>> Begin DATA TO PROCESS

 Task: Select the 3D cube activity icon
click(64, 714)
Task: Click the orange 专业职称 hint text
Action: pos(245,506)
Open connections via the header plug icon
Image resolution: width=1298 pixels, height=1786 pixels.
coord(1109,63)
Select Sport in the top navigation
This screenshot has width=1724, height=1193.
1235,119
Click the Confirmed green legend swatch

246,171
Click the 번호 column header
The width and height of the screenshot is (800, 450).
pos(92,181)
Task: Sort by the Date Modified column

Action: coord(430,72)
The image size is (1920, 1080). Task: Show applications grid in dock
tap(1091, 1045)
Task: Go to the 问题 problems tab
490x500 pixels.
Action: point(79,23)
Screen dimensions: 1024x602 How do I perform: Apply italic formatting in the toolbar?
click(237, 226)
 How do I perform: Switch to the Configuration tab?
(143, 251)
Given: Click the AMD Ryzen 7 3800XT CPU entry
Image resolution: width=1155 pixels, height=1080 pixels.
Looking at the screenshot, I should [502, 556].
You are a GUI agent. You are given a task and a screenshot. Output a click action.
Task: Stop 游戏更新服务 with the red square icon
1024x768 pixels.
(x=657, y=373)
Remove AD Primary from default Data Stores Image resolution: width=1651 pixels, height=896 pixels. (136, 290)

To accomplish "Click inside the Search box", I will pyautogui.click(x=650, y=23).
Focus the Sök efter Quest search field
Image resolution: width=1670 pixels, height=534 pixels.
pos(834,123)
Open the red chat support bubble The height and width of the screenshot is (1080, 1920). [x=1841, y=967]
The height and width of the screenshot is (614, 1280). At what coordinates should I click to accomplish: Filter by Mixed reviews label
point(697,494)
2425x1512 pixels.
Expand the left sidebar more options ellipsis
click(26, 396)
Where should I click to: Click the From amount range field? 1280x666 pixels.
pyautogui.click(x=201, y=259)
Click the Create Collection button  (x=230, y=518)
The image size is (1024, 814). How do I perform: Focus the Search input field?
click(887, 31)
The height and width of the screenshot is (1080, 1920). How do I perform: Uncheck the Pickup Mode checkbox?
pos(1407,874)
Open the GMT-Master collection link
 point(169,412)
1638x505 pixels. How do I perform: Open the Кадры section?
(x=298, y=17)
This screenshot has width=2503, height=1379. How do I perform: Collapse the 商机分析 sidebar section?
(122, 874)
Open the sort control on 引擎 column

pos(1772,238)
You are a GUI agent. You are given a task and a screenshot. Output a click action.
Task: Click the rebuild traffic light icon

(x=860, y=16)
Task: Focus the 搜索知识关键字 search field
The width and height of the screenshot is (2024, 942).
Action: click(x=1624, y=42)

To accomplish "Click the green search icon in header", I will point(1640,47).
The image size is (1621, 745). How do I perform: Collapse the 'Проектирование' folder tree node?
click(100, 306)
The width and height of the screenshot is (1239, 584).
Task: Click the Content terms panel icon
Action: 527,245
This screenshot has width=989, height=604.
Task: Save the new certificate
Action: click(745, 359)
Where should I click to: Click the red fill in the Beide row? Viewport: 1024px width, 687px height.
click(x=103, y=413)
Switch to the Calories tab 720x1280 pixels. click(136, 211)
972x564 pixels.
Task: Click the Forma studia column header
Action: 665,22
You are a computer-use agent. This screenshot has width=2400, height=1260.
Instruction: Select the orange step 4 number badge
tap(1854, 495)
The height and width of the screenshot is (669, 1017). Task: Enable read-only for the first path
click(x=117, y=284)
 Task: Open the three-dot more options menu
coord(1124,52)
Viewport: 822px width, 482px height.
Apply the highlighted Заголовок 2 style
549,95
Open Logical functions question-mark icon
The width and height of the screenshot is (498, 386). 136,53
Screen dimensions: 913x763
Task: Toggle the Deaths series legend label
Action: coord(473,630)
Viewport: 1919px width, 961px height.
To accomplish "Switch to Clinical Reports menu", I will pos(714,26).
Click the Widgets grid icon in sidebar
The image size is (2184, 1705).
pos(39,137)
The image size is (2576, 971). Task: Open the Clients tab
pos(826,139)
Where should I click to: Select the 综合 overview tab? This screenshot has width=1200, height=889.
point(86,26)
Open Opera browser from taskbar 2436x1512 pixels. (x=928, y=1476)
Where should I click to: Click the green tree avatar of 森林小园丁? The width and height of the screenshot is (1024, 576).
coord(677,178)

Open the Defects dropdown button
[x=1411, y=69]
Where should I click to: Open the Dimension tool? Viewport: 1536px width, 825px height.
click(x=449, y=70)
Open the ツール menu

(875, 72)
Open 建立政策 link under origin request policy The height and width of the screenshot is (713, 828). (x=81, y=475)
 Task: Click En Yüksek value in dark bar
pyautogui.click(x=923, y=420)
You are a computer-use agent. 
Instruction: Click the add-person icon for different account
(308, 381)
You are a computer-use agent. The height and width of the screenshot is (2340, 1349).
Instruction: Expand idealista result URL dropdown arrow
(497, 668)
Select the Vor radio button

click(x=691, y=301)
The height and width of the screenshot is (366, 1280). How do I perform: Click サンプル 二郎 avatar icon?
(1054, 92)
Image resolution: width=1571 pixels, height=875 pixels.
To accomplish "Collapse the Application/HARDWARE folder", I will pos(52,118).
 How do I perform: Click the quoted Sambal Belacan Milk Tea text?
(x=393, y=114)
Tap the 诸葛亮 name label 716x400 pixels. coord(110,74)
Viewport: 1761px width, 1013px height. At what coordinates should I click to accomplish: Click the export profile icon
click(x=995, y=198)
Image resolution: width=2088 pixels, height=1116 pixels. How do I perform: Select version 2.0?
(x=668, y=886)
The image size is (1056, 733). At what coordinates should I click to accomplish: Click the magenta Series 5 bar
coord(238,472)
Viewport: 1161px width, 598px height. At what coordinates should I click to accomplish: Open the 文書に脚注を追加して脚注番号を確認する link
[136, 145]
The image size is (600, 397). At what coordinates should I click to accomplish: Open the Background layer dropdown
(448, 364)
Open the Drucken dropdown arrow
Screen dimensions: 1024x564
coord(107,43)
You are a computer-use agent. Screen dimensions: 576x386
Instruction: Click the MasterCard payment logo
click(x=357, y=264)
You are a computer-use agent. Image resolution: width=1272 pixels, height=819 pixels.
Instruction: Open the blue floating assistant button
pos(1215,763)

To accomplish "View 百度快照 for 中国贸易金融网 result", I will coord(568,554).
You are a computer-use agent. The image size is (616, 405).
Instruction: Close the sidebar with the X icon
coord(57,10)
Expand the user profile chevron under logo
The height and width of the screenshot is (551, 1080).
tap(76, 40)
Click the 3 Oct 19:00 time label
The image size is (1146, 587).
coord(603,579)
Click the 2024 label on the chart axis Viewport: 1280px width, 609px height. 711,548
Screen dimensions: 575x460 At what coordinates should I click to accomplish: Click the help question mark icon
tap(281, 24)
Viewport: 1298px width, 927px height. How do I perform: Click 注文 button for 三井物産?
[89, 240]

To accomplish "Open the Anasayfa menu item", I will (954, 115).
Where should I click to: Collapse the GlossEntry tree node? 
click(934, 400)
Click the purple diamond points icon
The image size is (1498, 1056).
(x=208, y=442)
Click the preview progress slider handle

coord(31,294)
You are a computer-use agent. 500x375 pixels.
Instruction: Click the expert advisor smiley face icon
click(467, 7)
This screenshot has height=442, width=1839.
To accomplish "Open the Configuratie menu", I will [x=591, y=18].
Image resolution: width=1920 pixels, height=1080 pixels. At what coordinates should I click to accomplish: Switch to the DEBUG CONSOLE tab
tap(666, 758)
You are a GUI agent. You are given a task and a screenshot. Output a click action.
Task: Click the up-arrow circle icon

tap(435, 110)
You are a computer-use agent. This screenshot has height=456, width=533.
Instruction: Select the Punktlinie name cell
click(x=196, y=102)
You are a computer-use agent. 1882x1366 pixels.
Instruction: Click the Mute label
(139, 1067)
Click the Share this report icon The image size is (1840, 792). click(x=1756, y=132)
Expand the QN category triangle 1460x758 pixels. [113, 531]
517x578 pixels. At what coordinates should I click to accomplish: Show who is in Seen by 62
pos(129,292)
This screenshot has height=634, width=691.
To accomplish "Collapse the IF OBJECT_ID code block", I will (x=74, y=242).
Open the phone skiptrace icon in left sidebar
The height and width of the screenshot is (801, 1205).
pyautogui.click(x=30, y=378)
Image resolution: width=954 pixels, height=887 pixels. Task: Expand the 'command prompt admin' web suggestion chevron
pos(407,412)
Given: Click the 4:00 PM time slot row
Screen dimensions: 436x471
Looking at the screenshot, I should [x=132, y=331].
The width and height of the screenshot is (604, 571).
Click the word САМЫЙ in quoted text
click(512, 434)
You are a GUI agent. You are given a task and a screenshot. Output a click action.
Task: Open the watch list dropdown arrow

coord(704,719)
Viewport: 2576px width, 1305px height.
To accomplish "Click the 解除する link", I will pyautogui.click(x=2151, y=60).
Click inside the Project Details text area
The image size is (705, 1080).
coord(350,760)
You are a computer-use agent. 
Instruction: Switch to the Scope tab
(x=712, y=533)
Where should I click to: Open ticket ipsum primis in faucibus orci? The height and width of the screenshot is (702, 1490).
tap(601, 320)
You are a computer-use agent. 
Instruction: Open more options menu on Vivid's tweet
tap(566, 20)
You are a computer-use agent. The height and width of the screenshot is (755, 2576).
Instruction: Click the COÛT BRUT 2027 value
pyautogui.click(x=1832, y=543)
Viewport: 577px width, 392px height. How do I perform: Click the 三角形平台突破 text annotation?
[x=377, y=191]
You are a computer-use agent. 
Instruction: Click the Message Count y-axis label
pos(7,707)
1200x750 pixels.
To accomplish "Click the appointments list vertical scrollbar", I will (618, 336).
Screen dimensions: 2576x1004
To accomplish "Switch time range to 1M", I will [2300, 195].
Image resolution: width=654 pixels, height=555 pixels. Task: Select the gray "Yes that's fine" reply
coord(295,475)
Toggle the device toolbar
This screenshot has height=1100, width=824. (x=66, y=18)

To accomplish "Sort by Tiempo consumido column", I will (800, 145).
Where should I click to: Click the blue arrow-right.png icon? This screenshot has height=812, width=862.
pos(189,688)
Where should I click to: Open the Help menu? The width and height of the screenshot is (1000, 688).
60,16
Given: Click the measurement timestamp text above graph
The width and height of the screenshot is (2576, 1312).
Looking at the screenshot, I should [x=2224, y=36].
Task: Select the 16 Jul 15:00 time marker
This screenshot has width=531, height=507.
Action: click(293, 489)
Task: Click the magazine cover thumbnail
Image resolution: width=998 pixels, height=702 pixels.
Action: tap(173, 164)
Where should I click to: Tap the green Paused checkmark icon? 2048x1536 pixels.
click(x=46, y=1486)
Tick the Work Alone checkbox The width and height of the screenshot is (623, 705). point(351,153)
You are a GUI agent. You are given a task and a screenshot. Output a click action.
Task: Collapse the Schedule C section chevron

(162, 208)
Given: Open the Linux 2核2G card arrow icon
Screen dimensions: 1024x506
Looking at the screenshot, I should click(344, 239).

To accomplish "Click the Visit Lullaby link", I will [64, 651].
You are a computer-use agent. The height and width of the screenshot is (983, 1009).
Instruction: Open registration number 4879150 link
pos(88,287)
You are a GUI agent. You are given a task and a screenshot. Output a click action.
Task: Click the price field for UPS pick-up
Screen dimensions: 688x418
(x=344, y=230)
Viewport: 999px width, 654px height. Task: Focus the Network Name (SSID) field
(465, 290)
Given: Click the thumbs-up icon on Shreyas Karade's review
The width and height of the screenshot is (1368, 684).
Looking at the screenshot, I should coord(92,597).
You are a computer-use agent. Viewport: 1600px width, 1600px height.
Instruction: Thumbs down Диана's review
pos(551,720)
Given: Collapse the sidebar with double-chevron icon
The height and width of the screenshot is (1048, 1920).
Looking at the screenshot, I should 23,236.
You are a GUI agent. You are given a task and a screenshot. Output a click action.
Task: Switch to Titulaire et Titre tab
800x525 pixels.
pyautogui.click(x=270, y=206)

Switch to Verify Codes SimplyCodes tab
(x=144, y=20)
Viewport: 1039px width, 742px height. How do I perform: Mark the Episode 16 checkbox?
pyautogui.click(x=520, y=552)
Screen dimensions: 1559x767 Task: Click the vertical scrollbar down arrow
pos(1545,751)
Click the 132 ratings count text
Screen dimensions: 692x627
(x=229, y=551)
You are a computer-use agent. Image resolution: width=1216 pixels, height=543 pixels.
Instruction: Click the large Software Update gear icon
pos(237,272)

>> End DATA TO PROCESS

BRIEF:
Select every line of the listing above that contains the string "scrollbar". Matching is case-sensitive.

THE ANSWER:
To accomplish "Click the appointments list vertical scrollbar", I will (618, 336).
Screen dimensions: 1559x767 Task: Click the vertical scrollbar down arrow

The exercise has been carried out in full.